> TEXTE FOURNI:

========================================================================

Les grands espaces

Les grands espaces

Les grands espaces
Catherine Meurisse
Dargaud

L’autre jour, je roulais de vallons en collines dans ma patache campagnarde en écoutant la TSF. Une jeune femme, créatrice de bandes dessinées y était interviouée1 par le joyeux turlupin Antoine de Caunes, à l’occasion de la sortie d’un nouvel alboume2 intitulé « Delacroix ». Catherine Meurisse (car c’était elle) expliquait avoir utilisé le texte d’une conférence d’Alexandre Dumas sur Delacroix pour la réalisation de cette nouvelle œuvre. Elle avait besoin, disait-elle, de prendre un peu de distance en tant qu’autrice alors que, jusqu’à présent tous les alboumes qu’elle avait dessinés étaient de pures créations personnelles inspirées de sa vie.

========================================================================

> ENTRÉES FOURNIES:
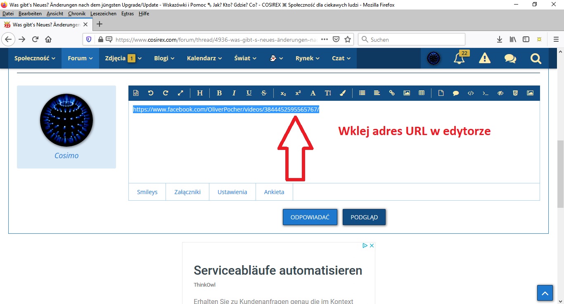Image resolution: width=564 pixels, height=304 pixels.
Task: Open site search magnifier icon
Action: pyautogui.click(x=536, y=58)
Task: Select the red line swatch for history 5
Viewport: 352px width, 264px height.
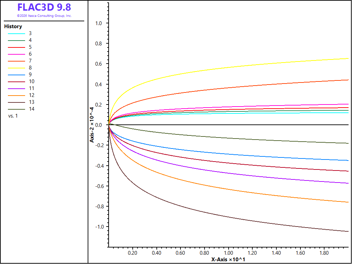Action: 17,47
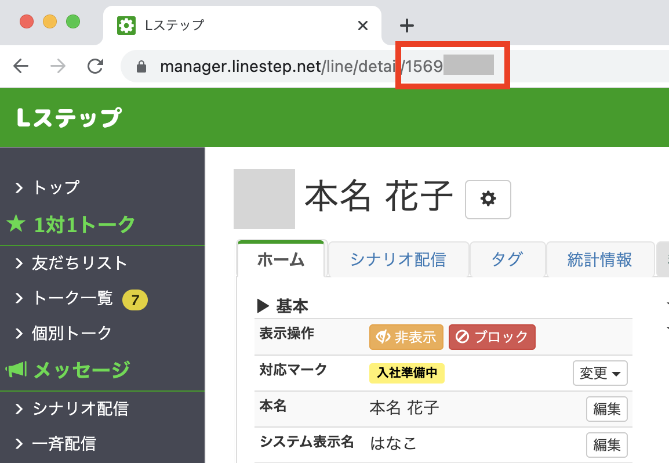Open トーク一覧 in the sidebar
The image size is (669, 463).
[x=72, y=299]
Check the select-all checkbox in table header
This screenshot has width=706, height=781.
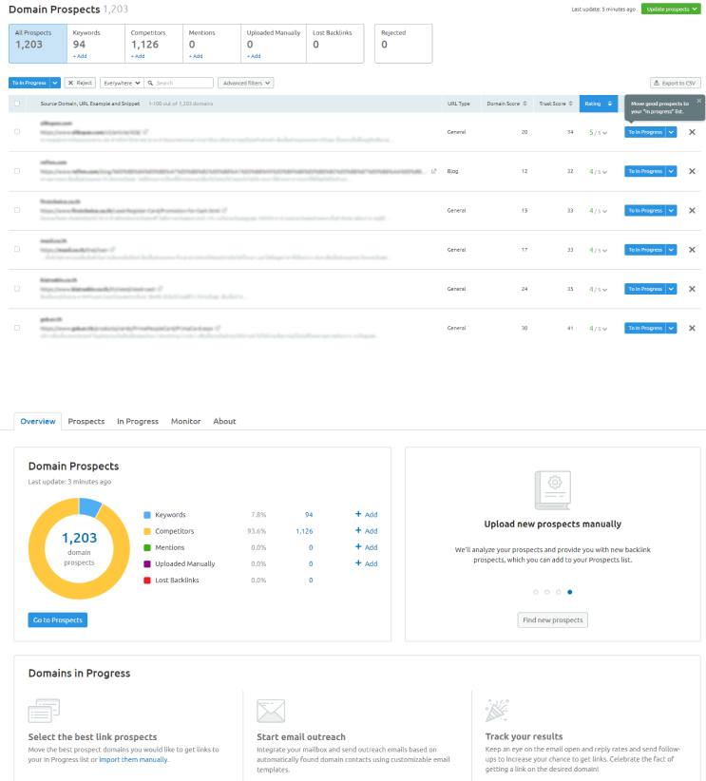pos(17,104)
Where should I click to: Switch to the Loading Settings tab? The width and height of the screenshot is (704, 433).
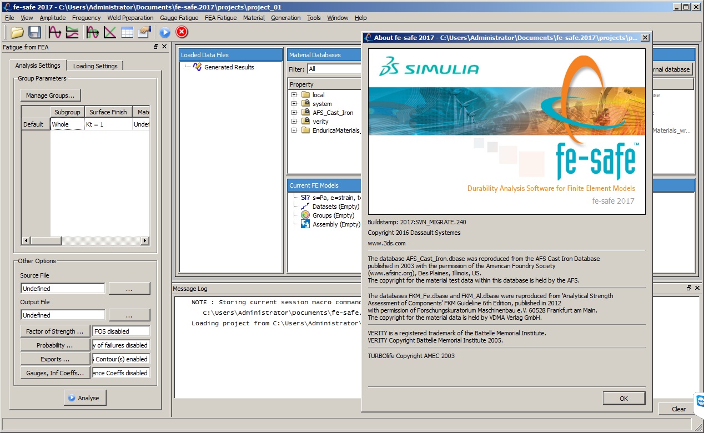coord(95,66)
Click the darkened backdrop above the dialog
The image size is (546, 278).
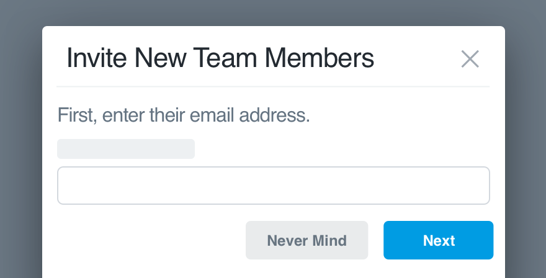(273, 12)
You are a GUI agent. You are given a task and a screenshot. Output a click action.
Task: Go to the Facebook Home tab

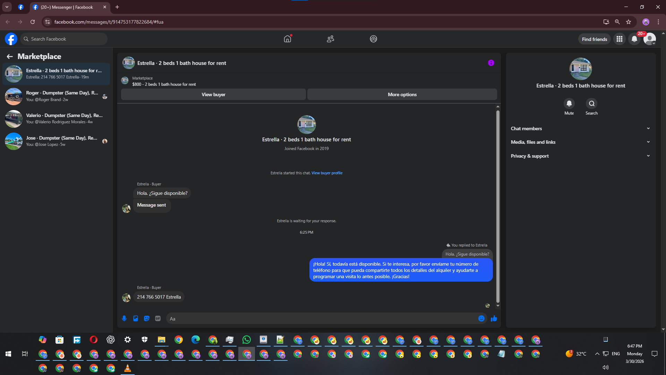[287, 39]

========================================================================

> TÂCHE COURTE 1: Relevez tous les noms de personnes cités dans la chronique sur « Les grands espaces ».
> TÂCHE COURTE 2: D'après la chronique sur « Les grands espaces », sur quel texte Catherine Meurisse s'est-elle appuyée pour réaliser « Delacroix » ?
> TÂCHE COURTE 3: Reprenez la chronique sur « Les grands espaces » à la suite de sa dernière phrase.

> RÉPONSE 1:
Catherine Meurisse
Antoine de Caunes
Alexandre Dumas
Delacroix

> RÉPONSE 2: Sur le texte d'une conférence d'Alexandre Dumas consacrée à Delacroix.

> RÉPONSE 3:
« Tous les alboumes » ? m’étonnai-je, alors que je n’avais jamais entendu parler d’elle de ma vie. Comme quoi on passe à côté de bien des champs de fleurs sans ouvrir les narines. Et elle sentait bon, Catherine Meurisse, au travers des ondes : une odeur de fraîche et juvénile campagne, un rire en jolie cascade d’eau fraîche à laquelle on s’abreuverait volontiers un soir de canicule. Elle est née en 1980, à un chouïa près l’âge de mon fils qui, lui aussi est dessinateur. Mais loin de l’épanouissement de la demoiselle, mon mien descendant s’étiole dans l’industrie du dessin animé qui broie beaucoup de vocations dans les rouages des cadences infernales.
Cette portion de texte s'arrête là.